Il pubblico italiano è abituato ai prodotti non autoctoni, specialmente a quei format televisivi in salsa tricolore che negli ultimi 10-15 anni hanno contribuito ad una virata del gusto nazionale. Se è vero che i critici non smettono di dannarsi per l'invasione del formato reality che ha invaso gli italici palinsesti, è anche vero che questo sta subendo un certo declino. Resiste e prospera "Ballando con le Stelle", anche questo basato su "Strictly Come Dancing" della britannica BBC, probabilmente perché, in modo delicato e intelligente, si avvicina alla sensibilità da varietà ancora cara al pubblico italiano.
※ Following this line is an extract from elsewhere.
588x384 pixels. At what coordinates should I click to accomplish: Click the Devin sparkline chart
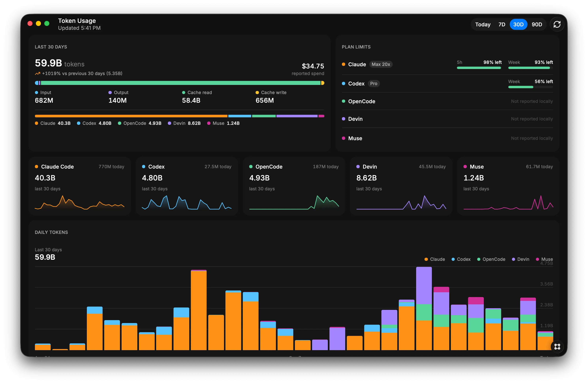click(x=401, y=203)
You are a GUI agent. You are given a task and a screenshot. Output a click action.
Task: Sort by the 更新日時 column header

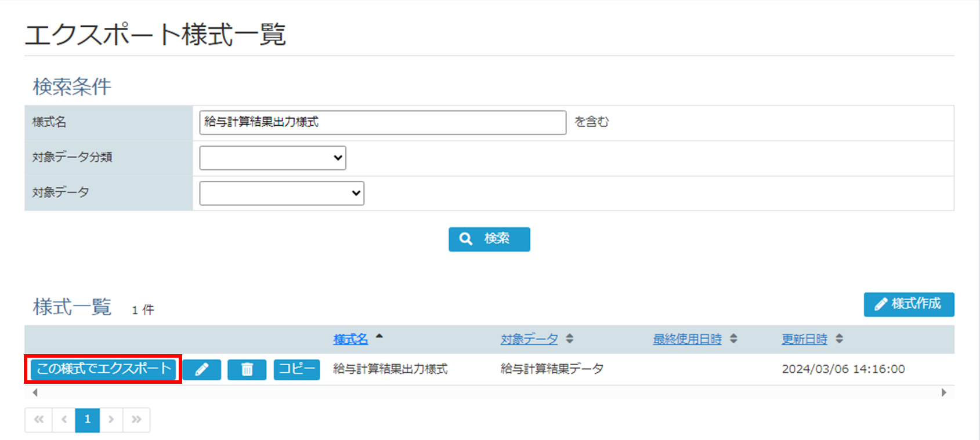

Per il cinema il discorso cambia, e in particolare per ciò che riguarda la commedia. Ed è naturale che sia così perché la commedia è il genere che più di ogni altro rispecchia l'anima di un popolo, la cultura nazionalpopolare, i luoghi comuni e le idiosincrasie. Gli italiani sono affezionati alla commedia di casa loro, sebbene questo sia un momento in cui il famigerato cinepanettone sta attraversando un'evidente crisi e di commedie ben riuscite ce ne siano poche. Ciò nonostante, per la commedia, e almeno al cinema, gli italiani si affidano agli italiani, non c'è storia. Per questo sorprende che "È nata una star?", la nuova commedia di Lucio Pellegrini, sia basata invece su un racconto dell'inglesissimo Nick Hornby (Not a Star).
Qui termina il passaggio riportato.